§ **How to complete this task**:
Find the line containing "You are a computer-use agent. Screen" in the entries below. Restate it and each line after it, word for word, up to and including the line containing "Task: Choose solid color stroke type".

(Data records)
▼
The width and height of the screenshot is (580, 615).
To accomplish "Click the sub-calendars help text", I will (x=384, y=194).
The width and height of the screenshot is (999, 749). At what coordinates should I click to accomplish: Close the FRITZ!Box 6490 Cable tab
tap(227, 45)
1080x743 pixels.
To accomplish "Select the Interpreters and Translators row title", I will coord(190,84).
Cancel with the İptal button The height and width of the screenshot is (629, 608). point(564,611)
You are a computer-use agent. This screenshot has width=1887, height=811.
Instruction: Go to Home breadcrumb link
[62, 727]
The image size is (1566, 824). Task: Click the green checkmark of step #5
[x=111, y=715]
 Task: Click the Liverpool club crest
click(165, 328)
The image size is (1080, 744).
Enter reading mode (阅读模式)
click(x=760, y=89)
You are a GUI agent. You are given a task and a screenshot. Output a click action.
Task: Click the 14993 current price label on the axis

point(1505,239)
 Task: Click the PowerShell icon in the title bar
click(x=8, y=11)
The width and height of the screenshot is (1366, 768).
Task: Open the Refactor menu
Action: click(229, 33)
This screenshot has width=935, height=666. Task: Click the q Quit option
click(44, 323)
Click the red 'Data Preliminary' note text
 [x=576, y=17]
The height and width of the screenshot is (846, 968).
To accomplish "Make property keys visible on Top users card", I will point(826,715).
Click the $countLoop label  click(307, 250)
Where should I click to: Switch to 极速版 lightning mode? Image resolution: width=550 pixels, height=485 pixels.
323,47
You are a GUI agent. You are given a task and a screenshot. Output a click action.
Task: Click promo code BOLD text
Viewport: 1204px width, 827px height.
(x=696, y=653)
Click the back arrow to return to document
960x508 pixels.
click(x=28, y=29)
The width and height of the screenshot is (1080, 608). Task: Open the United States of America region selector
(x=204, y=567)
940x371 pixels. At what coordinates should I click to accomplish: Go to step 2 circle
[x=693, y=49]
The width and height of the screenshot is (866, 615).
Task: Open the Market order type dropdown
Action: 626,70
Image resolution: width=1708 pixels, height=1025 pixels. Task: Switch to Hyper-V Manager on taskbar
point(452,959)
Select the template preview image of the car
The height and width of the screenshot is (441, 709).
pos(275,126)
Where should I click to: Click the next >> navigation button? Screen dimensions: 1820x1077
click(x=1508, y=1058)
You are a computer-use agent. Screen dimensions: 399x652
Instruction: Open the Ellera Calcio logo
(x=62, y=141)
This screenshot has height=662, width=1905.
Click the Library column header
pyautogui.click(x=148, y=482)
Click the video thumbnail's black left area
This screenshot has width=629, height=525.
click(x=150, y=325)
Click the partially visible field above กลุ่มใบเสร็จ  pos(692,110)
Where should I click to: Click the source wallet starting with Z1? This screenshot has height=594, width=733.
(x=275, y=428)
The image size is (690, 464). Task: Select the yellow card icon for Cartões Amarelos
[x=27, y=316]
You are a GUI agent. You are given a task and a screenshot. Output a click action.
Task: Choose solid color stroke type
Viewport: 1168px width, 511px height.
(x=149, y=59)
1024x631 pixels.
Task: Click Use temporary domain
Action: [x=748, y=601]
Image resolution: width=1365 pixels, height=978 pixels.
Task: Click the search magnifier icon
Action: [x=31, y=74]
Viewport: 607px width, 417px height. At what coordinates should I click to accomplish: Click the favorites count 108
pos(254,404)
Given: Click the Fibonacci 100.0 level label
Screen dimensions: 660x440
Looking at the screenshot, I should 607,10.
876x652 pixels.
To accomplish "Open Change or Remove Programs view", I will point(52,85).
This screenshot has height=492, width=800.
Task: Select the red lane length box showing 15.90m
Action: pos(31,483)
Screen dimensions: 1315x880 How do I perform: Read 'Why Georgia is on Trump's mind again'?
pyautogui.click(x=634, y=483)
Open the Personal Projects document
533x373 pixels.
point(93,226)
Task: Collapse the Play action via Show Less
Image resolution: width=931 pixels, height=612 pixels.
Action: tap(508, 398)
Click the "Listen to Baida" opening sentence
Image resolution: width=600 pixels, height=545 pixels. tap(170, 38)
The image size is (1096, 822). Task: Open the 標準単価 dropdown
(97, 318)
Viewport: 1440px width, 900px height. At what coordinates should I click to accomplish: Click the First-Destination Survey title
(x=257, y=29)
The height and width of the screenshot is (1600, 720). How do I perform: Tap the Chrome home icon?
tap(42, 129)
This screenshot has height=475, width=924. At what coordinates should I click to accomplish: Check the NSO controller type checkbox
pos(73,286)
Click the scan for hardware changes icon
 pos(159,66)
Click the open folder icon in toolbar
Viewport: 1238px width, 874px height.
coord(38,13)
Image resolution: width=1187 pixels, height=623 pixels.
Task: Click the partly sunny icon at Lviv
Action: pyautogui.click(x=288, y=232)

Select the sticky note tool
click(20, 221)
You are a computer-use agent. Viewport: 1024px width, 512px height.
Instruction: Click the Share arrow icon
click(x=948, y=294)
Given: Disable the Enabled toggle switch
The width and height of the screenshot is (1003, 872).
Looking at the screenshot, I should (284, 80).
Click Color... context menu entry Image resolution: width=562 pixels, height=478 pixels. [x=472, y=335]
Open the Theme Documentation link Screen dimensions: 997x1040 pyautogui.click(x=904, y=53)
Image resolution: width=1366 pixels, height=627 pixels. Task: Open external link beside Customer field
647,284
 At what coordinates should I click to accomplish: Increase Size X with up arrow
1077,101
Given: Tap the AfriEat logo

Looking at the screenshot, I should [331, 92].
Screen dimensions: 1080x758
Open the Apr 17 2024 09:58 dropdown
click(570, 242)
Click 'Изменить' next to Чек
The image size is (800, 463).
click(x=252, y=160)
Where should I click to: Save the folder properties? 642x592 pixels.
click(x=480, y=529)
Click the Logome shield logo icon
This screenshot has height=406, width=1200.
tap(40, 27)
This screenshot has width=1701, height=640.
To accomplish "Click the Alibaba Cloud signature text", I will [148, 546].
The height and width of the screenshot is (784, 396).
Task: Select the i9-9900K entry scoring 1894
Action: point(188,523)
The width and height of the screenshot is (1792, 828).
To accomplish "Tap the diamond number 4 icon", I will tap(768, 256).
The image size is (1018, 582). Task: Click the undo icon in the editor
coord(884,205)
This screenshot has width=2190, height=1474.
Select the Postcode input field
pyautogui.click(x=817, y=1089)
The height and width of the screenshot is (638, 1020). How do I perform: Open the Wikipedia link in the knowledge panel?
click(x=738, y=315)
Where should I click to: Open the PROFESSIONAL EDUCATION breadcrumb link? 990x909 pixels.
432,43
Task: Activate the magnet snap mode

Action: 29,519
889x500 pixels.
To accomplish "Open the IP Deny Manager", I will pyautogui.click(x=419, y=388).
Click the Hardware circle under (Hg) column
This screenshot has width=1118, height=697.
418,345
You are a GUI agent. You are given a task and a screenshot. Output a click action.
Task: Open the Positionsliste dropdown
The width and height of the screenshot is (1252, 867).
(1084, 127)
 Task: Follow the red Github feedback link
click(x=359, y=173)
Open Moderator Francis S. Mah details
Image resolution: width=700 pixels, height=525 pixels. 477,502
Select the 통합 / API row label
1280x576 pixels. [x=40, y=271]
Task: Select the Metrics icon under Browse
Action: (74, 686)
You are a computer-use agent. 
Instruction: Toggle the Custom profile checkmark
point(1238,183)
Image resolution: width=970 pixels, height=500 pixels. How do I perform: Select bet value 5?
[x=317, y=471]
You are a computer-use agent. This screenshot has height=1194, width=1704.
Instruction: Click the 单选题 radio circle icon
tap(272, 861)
▲
§ **Completed exercise**:
You are a computer-use agent. Screen dimensions: 399x652
Instruction: Open the Ellera Calcio logo
(x=62, y=141)
This screenshot has height=662, width=1905.
Click the Library column header
pyautogui.click(x=148, y=482)
Click the video thumbnail's black left area
This screenshot has width=629, height=525.
click(x=150, y=325)
Click the partially visible field above กลุ่มใบเสร็จ  pos(692,110)
Where should I click to: Click the source wallet starting with Z1? This screenshot has height=594, width=733.
(x=275, y=428)
The image size is (690, 464). Task: Select the yellow card icon for Cartões Amarelos
[x=27, y=316]
You are a GUI agent. You are given a task and a screenshot. Output a click action.
Task: Choose solid color stroke type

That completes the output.